Borhani, yang sebelumnya sempat ditangkap dan diskors dari Universitas Teheran pada 2023 karena kritiknya terhadap sistem politik, kini kembali menjabat di bawah pemerintahan Pezeshkian. Ia memperingatkan bahwa aturan baru ini tidak hanya melanggar hak-hak sipil tetapi juga dapat merusak kepercayaan masyarakat terhadap agama.
Para analis melihat perdebatan seputar aturan ini sebagai bagian dari konflik kekuasaan antara kelompok garis keras dan kekuatan moderat. Selama kampanye pemilihan, Pezeshkian berjanji akan membawa pendekatan yang lebih moderat. Namun, beberapa pengamat menilai bahwa ia belum sepenuhnya memahami tuntutan perempuan Iran, seperti disampaikan oleh aktivis hak asasi manusia Faezeh Abdipour.
Menurut Abdipour, perempuan di Republik Islam telah lama berjuang untuk menentukan pilihan mereka sendiri, termasuk dalam hal berpakaian. Namun, sistem politik terus mencoba mempertahankan kontrol ketat atas isu tersebut.

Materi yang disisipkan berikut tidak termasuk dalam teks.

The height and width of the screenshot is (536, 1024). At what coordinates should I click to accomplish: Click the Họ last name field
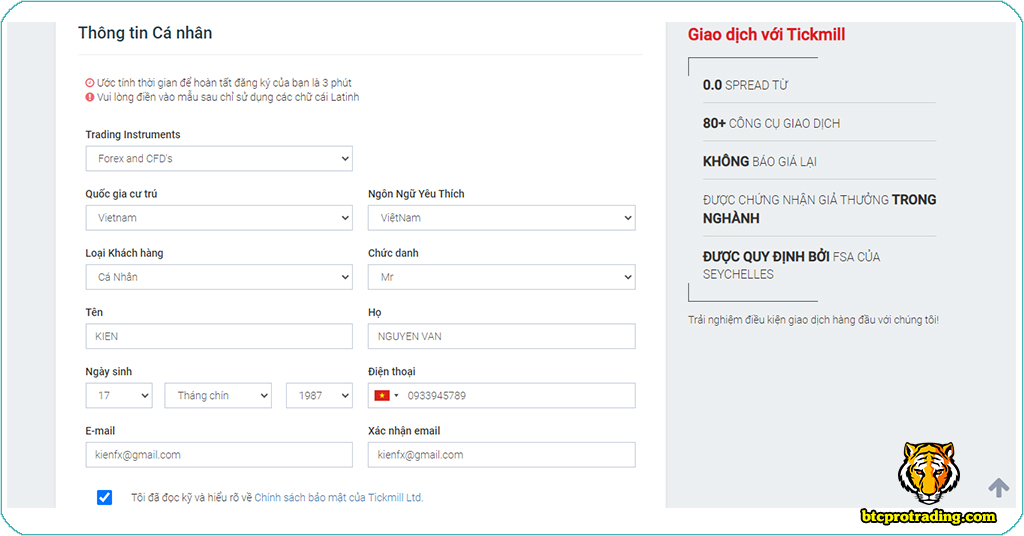pyautogui.click(x=501, y=336)
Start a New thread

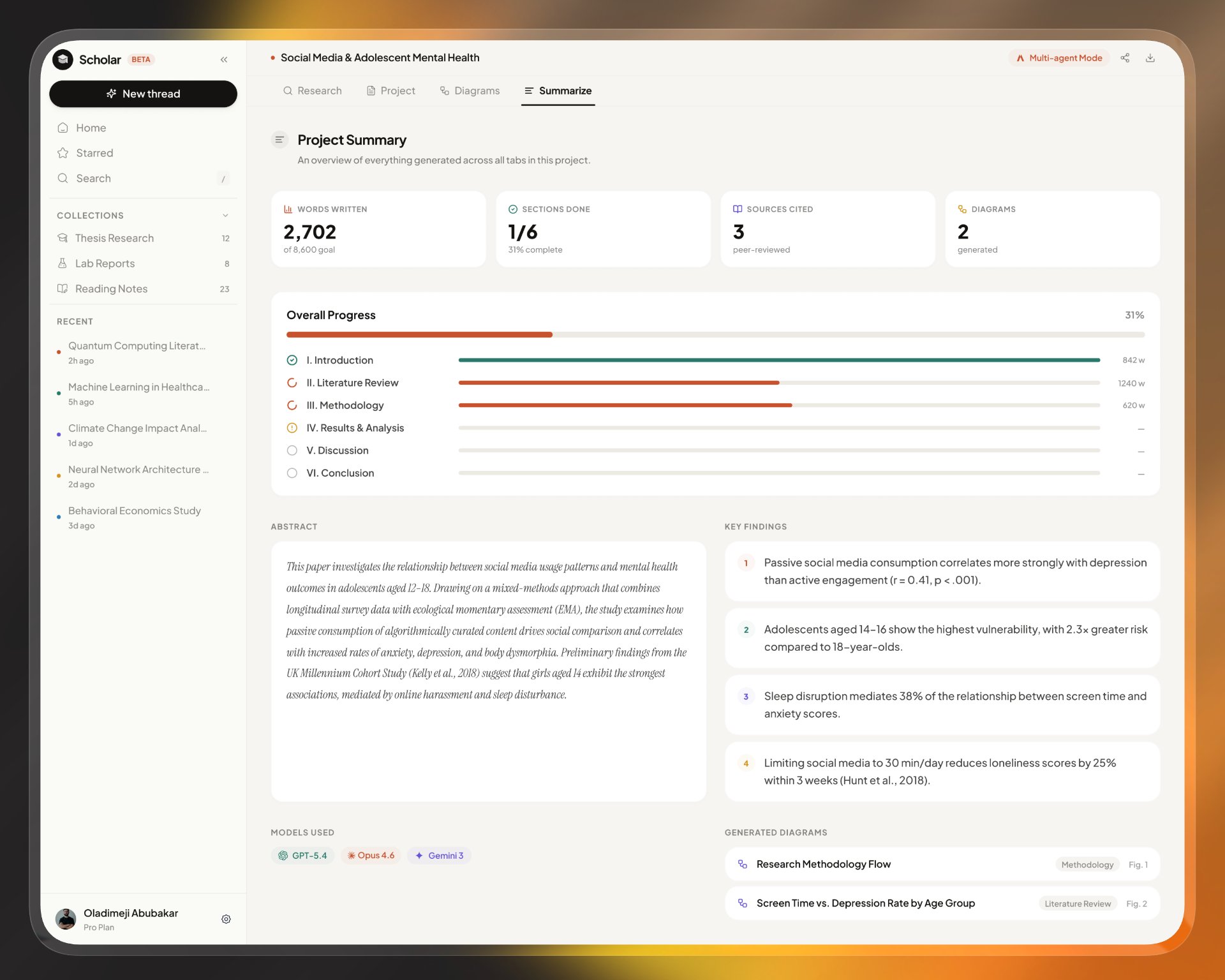pyautogui.click(x=143, y=94)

Baca Juga: Ngeri, Trump Bicara Soal Mungkinnya Perang dengan Iran
Abdipour, yang pernah ditangkap beberapa kali karena memperjuangkan hak asasi manusia, melaporkan bahwa situasi bagi perempuan yang menolak mengenakan jilbab semakin memburuk.
“Ada patroli polisi moral di berbagai tempat seperti stasiun kereta bawah tanah dan persimpangan jalan. Pelanggaran aturan jilbab dikenai denda besar, dan kendaraan saya bahkan pernah disita karena alasan ini,” ujarnya.
Ia juga menambahkan bahwa perempuan yang berbicara secara terbuka atau mengunggah foto tanpa jilbab di media sosial sering dipaksa menghapus konten mereka di bawah ancaman hukuman hukum. Mantan narapidana seperti dirinya terus menghadapi tekanan dari pihak berwenang.
Di kota-kota besar Iran, semakin banyak perempuan yang menolak mematuhi aturan berpakaian Islami. Fenomena ini meningkat setelah protes besar pada musim gugur 2022 dengan slogan "Perempuan, Kehidupan, Kebebasan," yang mendapatkan perhatian global.
Tokoh konservatif seperti Ali Larijani, mantan Ketua Parlemen dan orang dekat Pemimpin Tertinggi Ayatollah Khamenei, juga mengkritik aturan baru ini.
Menurutnya, “Kami tidak membutuhkan undang-undang semacam ini. Yang paling kami perlukan adalah pendekatan persuasi budaya.” Namun, aktivis seperti Shiva Kianfar, yang melarikan diri ke Jerman, menilai bahwa pendekatan budaya tersebut telah gagal.
Kianfar, yang pernah ditangkap selama protes 2022 dan dipenjara di Penjara Urmia, percaya bahwa masyarakat Iran sedang mengalami perubahan mendalam.
“Bahkan di penjara, kami menolak mengenakan jilbab di hadapan interogator kami,” kenangnya.
Meskipun harus membayar mahal atas perlawanan tersebut, ia yakin bahwa perubahan sosial ini tidak dapat dihentikan. “Perlawanan perempuan yang terus berlanjut menunjukkan transformasi mendalam dalam masyarakat yang tidak lagi dapat diabaikan,” tegasnya.